Parquet File

Since Camel 4.0

The ParquetAvro Data Format is a Camel Framework’s data format implementation based on the parquet-avro library for (de)/serialization purposes. Messages can be unmarshalled to Avro’s GenericRecords or plain Java objects (POJOs). With the help of Camel’s routing engine and data transformations, you can then play with them and apply customised formatting and call other Camel Components to convert and send messages to upstream systems.

Parquet Data Format Options

The Parquet File dataformat supports 3 options, which are listed below.

Name Default Java Type Description

compressionCodecName (common)

GZIP

Enum

Compression codec to use when marshalling.

Enum values:

  • UNCOMPRESSED

  • SNAPPY

  • GZIP

  • LZO

  • BROTLI

  • LZ4

  • ZSTD

  • LZ4_RAW

unmarshalType (common)

String

Class to use when (un)marshalling. If omitted, parquet files are converted into Avro’s GenericRecords for unmarshalling and input objects are assumed as GenericRecords for marshalling.

lazyLoad (common)

false

Boolean

Whether the unmarshalling should produce an iterator of records or read all the records at once.

Unmarshal

There are ways to unmarshal parquet files/structures, usually binary parquet files, where camel DSL allows.

In this first example we unmarshal file payload to OutputStream and send it to mock endpoint, then we will be able to get GenericRecord or POJO (it could be a list if that is coming through)

from("direct:unmarshal").unmarshal(parquet).to("mock:unmarshal");

Marshal

Marshalling is the reverse process of unmarshalling, so when you have your GenericRecord or POJO and marshal it, you will get the parquet-formatted output stream on your producer endpoint.

from("direct:marshal").marshal(parquet).to("mock:marshal");

Dependencies

To use parquet-avro data format in your camel routes you need to add a dependency on camel-parquet-avro which implements this data format.

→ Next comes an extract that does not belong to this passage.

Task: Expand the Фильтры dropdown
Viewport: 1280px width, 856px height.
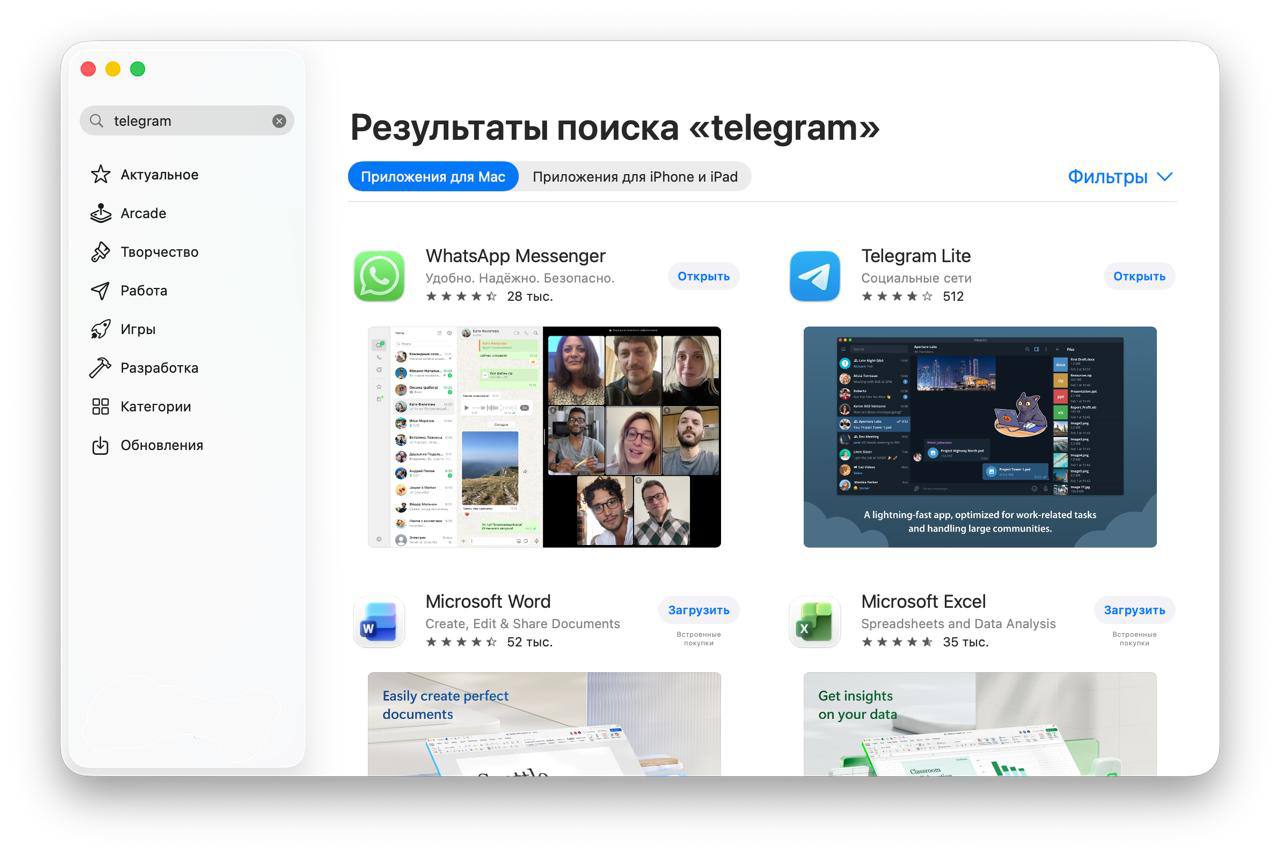Action: 1120,176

If you use Maven you can add the following to your pom.xml, substituting the version number for the latest & greatest release.

<dependency>
  <groupId>org.apache.camel</groupId>
  <artifactId>camel-parquet-avro</artifactId>
  <version>x.x.x</version>
  <!-- use the same version as your Camel core version -->
</dependency>

Spring Boot Auto-Configuration

When using parquetAvro with Spring Boot make sure to use the following Maven dependency to have support for auto configuration:

<dependency>
  <groupId>org.apache.camel.springboot</groupId>
  <artifactId>camel-parquet-avro-starter</artifactId>
  <version>x.x.x</version>
  <!-- use the same version as your Camel core version -->
</dependency>

The component supports 4 options, which are listed below.

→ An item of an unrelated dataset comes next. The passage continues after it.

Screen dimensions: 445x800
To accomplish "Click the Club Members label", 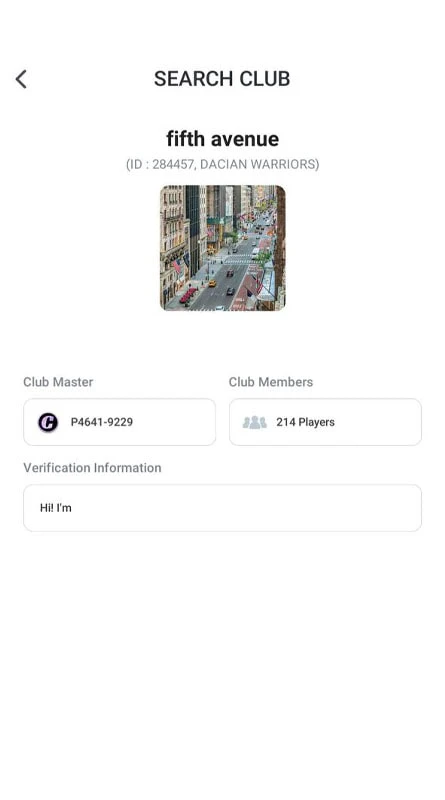I will (270, 382).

Name Description Default Type

camel.dataformat.parquet-avro.compression-codec-name

Compression codec to use when marshalling.

GZIP

String

camel.dataformat.parquet-avro.enabled

Whether to enable auto configuration of the parquetAvro data format. This is enabled by default.

Boolean

camel.dataformat.parquet-avro.lazy-load

Whether the unmarshalling should produce an iterator of records or read all the records at once.

false

Boolean

camel.dataformat.parquet-avro.unmarshal-type

Class to use when (un)marshalling. If omitted, parquet files are converted into Avro’s GenericRecords for unmarshalling and input objects are assumed as GenericRecords for marshalling.

String